SUGAR Technical Analysis - SUGAR Trading: 2020-11-19


US production downgrade bullish for sugar price

Technical Analysis Summary Sugar: Buy

IndicatorValueSignal
RSINeutral
MACDBuy
Donchian ChannelNeutral
MA(200)Buy
FractalsNeutral
Parabolic SARBuy

Chart Analysis

On the daily timeframe #C-SUGAR: Daily is retracing up above the 200-day moving average MA(200) after consolidating in a triangle. We believe the bullish momentum will continue after the price breaches above the upper boundary of Donchian channel at 15.27. This level can be used as an entry point for placing a pending order to buy. The stop loss can be placed below the last fractal high at 14.05. After placing the order, the stop loss is to be moved every day to the next fractal low, following Parabolic signals. Thus, we are changing the expected profit/loss ratio to the breakeven point. If the price meets the stop loss level (14.05) without reaching the order (15.27), we recommend cancelling the order: the market has undergone internal changes which were not taken into account.

Fundamental Analysis of -

US sugar production was downgraded. Will the sugar price resume advancing?

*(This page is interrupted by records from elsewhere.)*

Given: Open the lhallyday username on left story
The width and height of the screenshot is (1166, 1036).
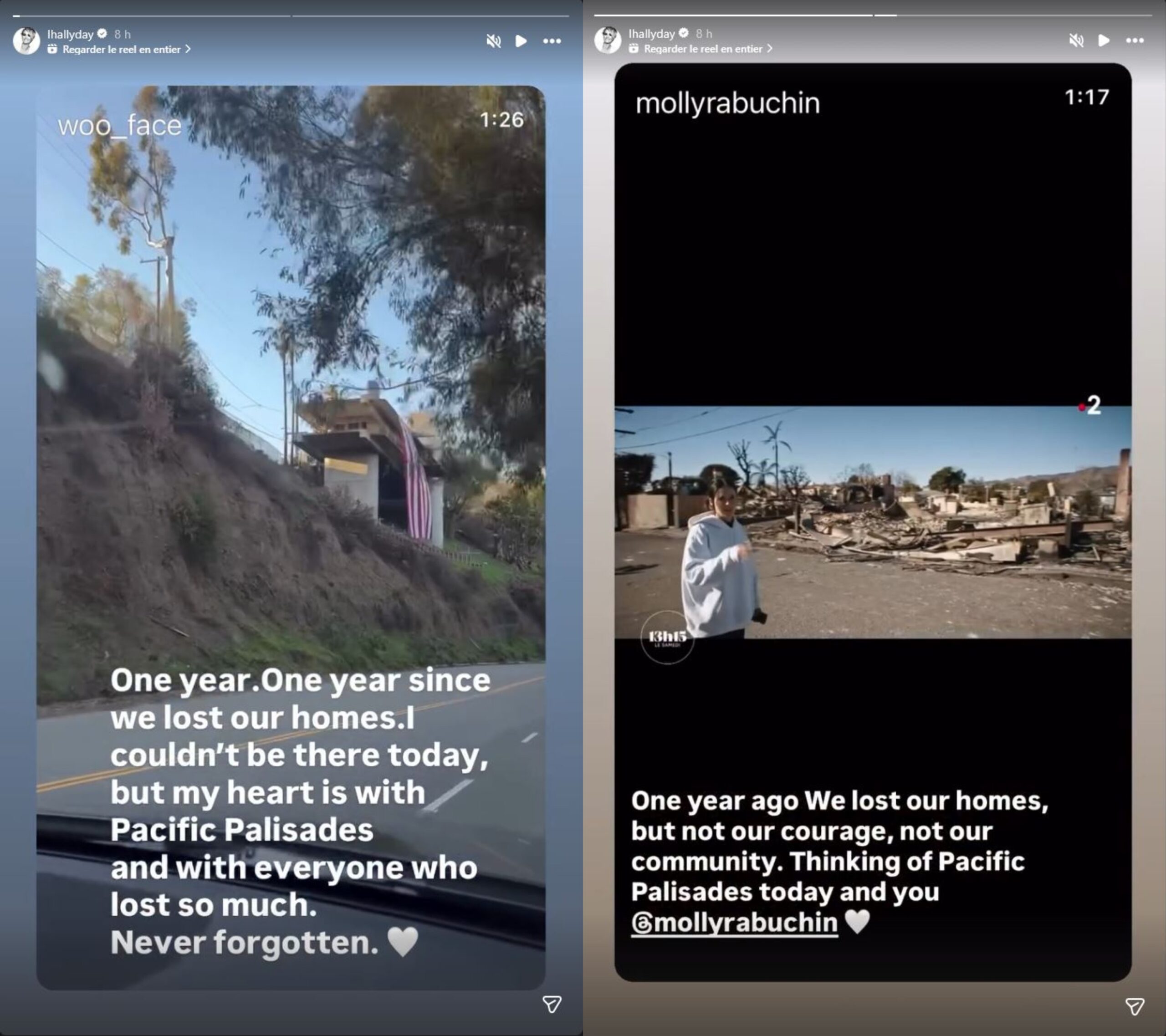Looking at the screenshot, I should click(70, 35).
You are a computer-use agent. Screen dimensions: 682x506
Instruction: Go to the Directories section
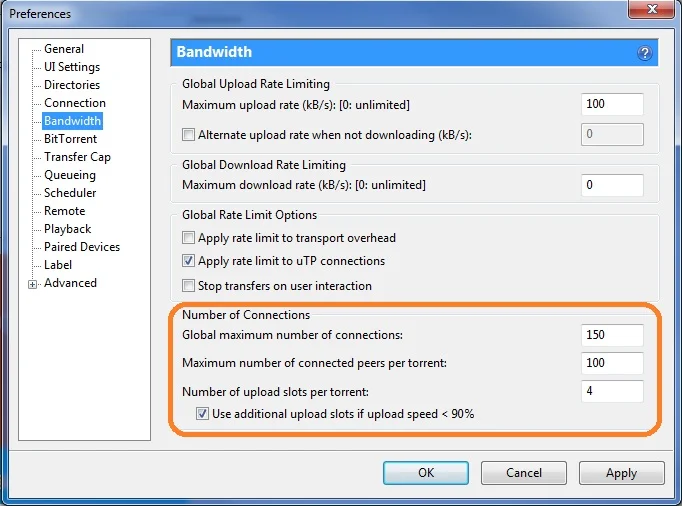point(72,85)
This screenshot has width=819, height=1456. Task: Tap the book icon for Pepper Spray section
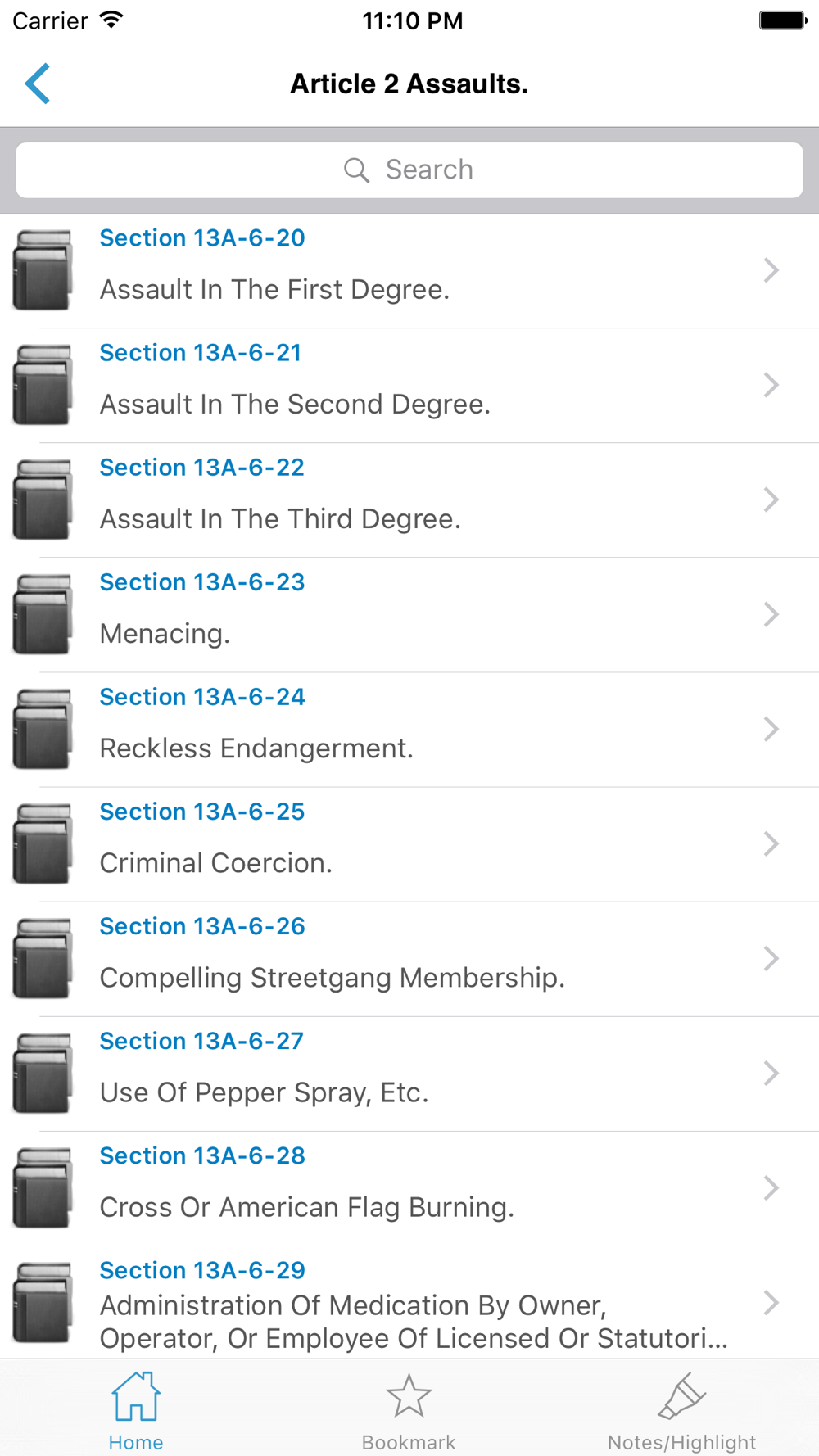(43, 1073)
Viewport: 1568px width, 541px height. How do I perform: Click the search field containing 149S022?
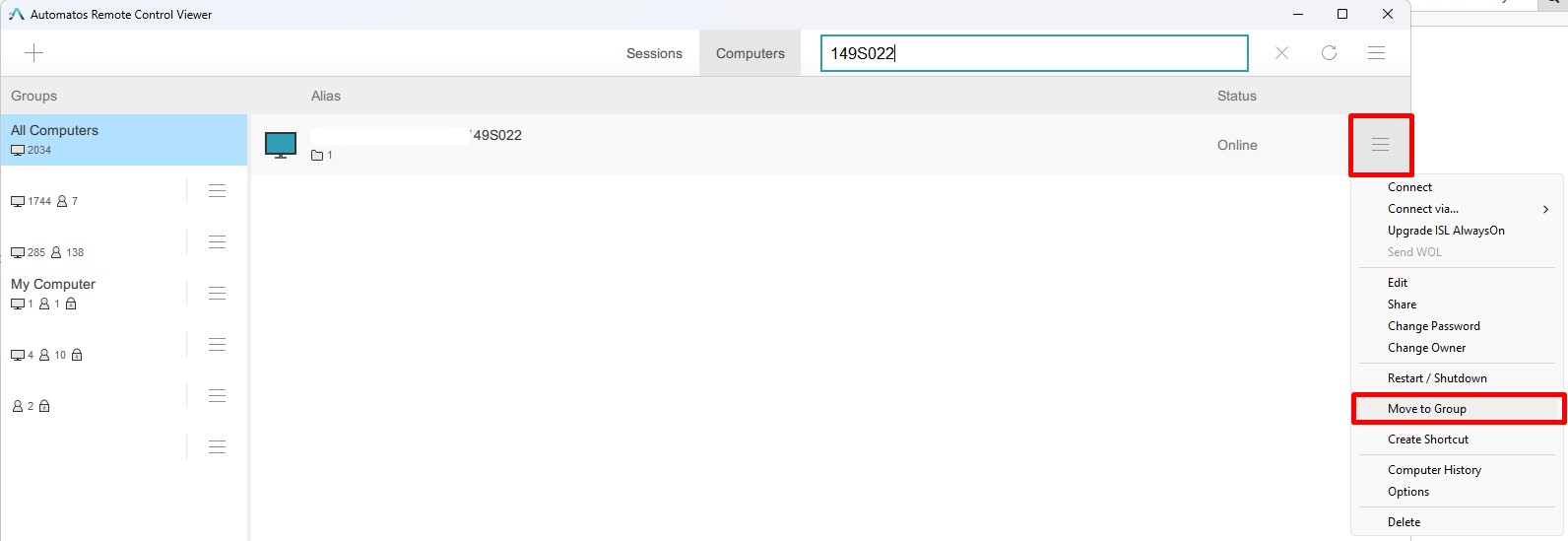pyautogui.click(x=1034, y=53)

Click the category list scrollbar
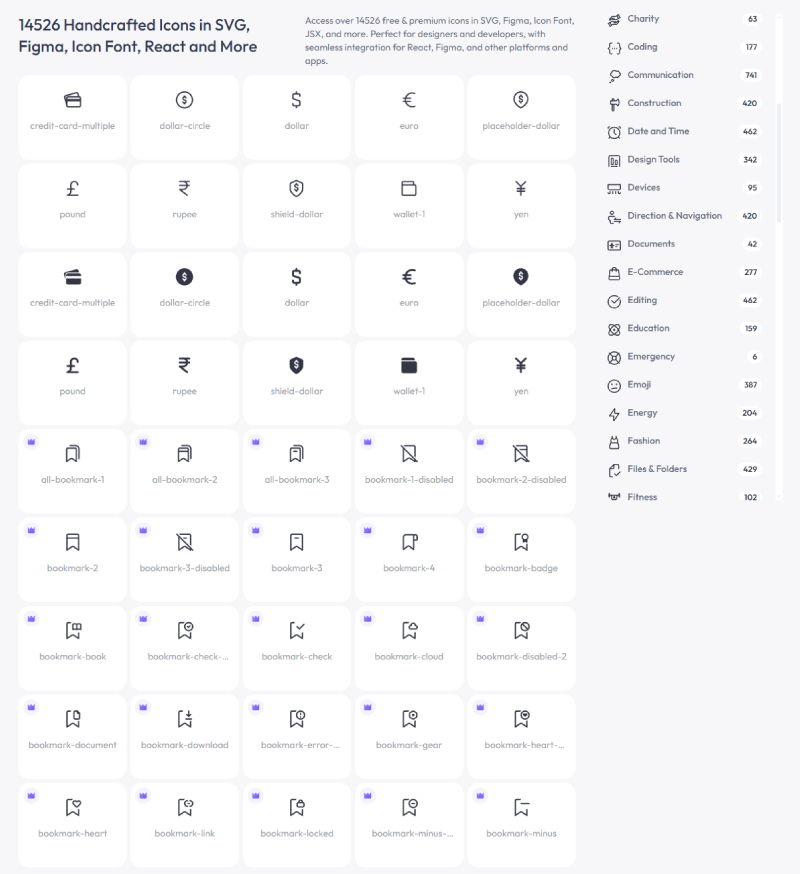click(779, 163)
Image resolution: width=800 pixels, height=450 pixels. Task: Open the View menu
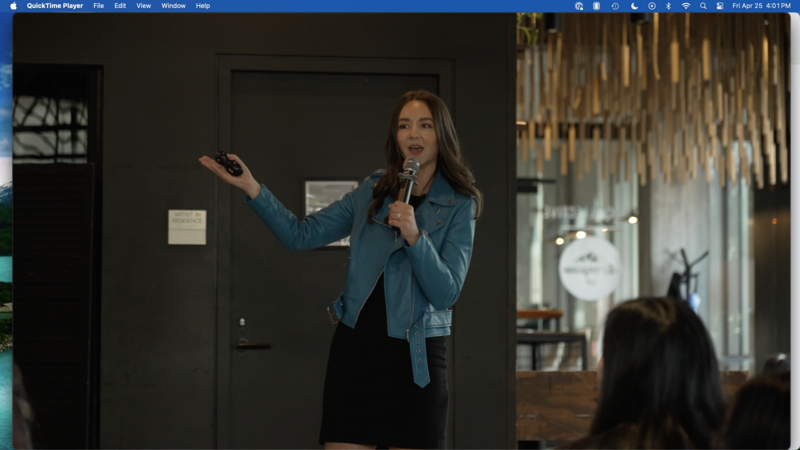[x=143, y=6]
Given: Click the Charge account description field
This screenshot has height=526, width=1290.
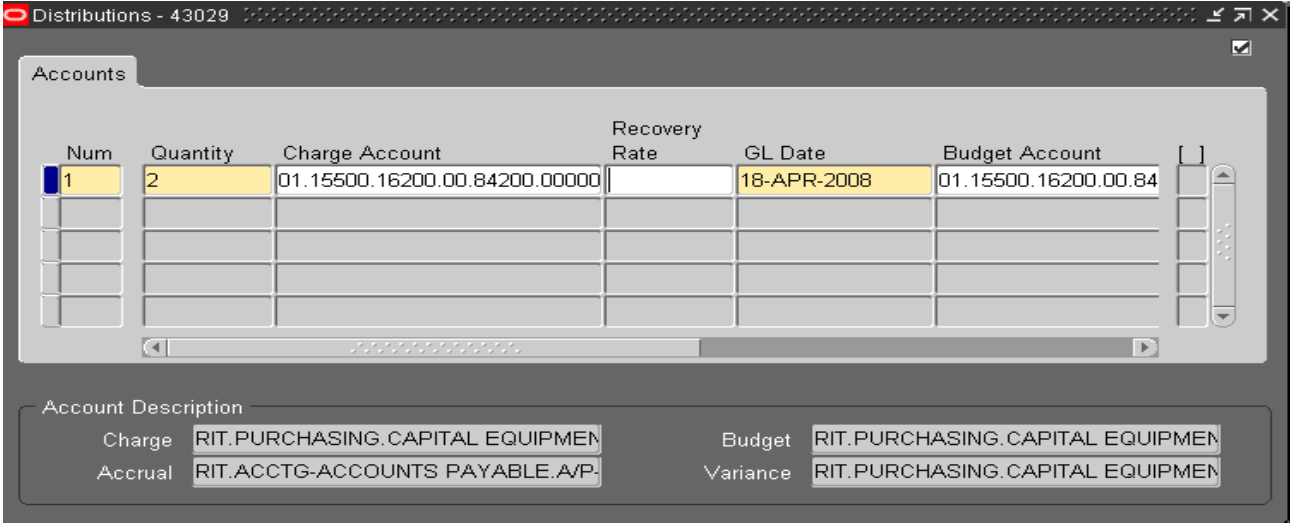Looking at the screenshot, I should (397, 440).
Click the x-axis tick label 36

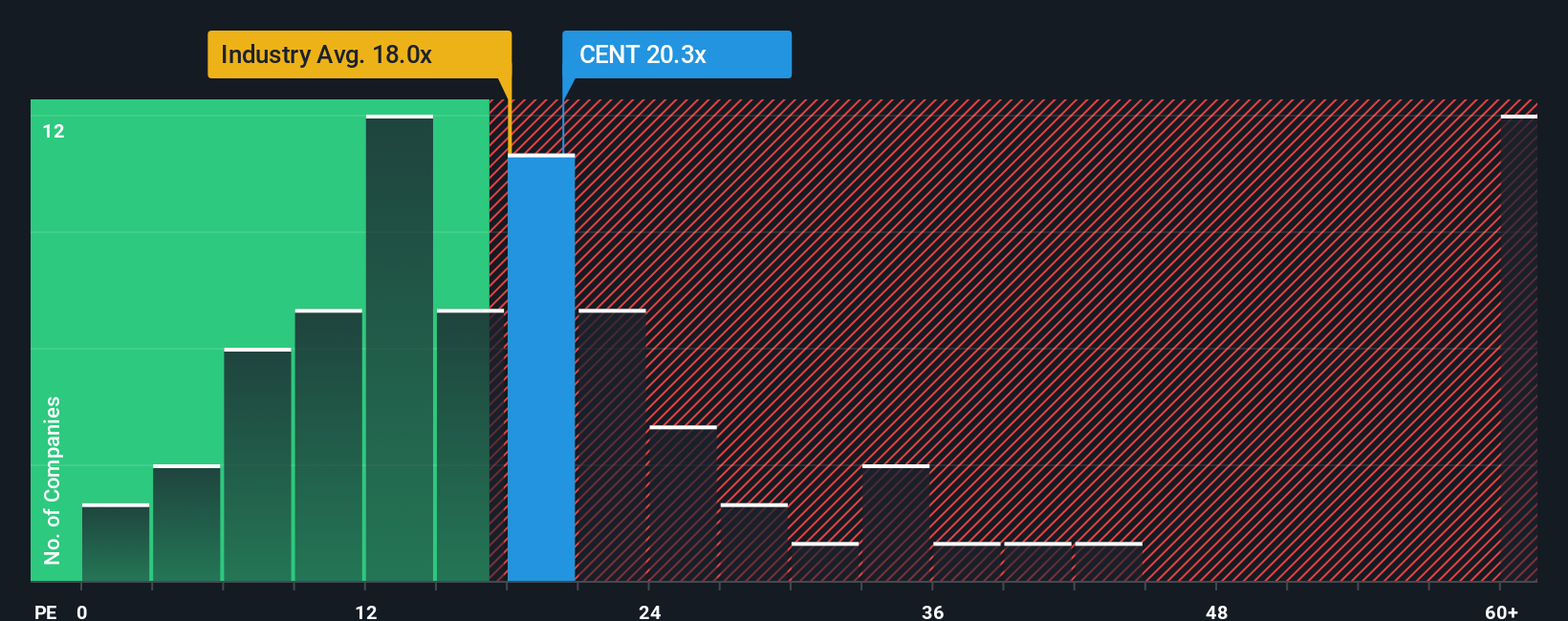click(933, 611)
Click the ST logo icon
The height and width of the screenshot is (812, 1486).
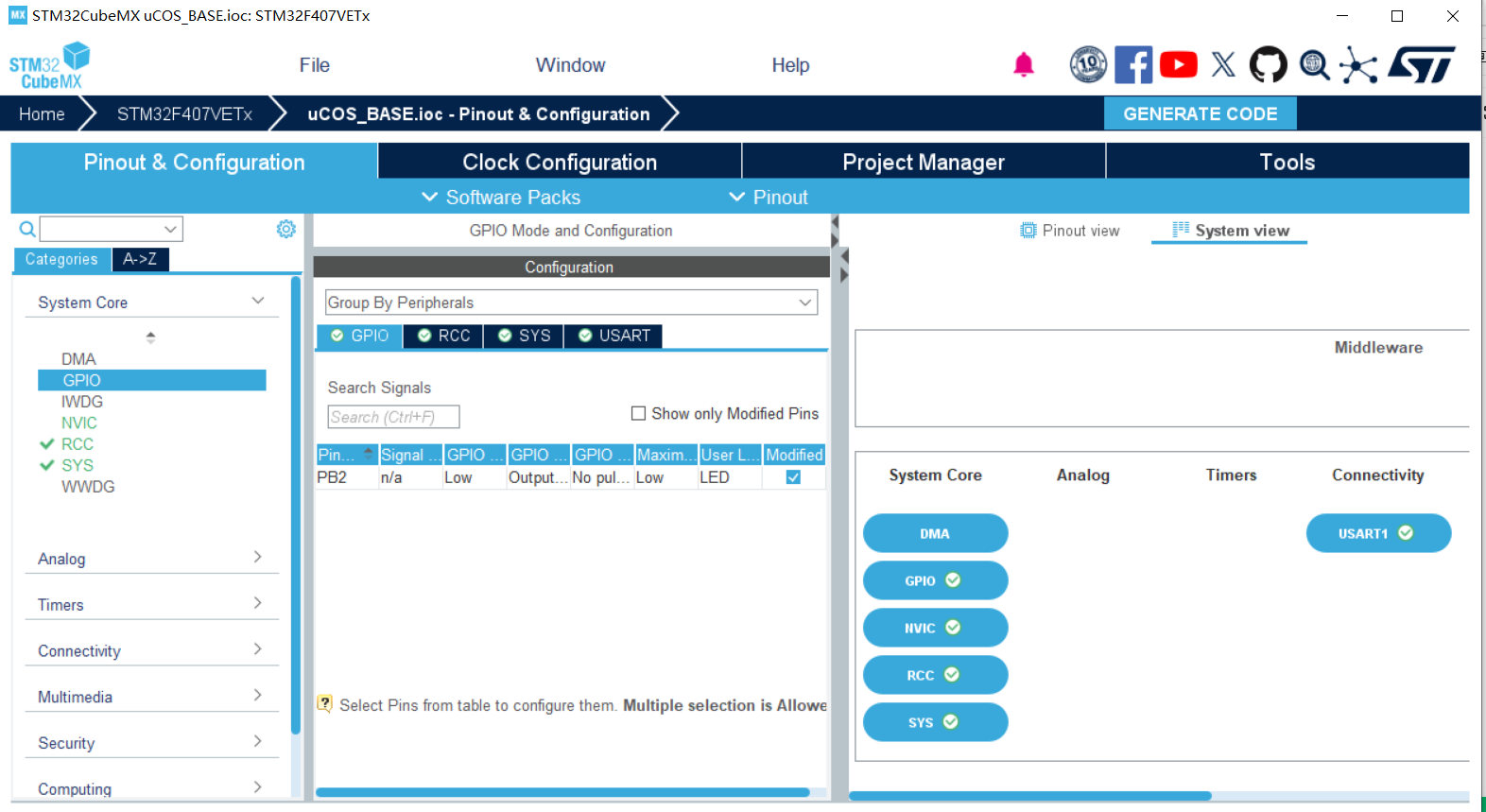click(1422, 65)
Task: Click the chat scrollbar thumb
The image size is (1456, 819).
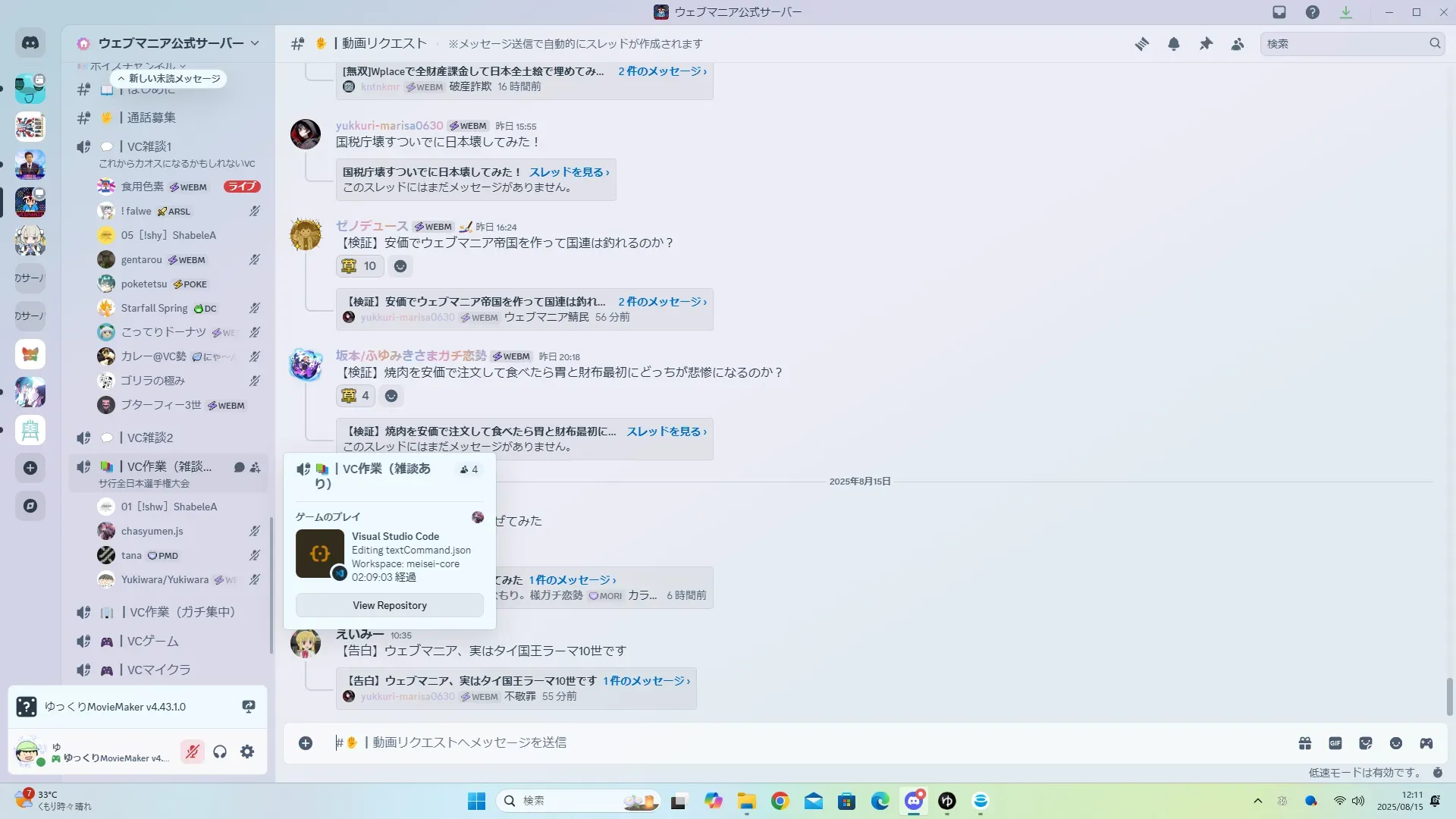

United States Department of Agriculture downgraded US sugar production and ending stocks couple days ago. Sugar production is lowered in 2020/21, driven primarily by reduced sugar beet yields, particularly in Minnesota, North Dakota, and Michigan. Total supply for 2020/21 is cut substantially as imports and beginning stocks are also reduced. October 2020 imports from the extended 2019/20 raw sugar tariff-rate quota (TRQ) were smaller than expected, leading total projected 2020/21 imports to be smaller than previously forecast. With total use unchanged in 2020/21, ending stocks are tightened substantially. Lower estimates of sugar supply is bullish for sugar prices.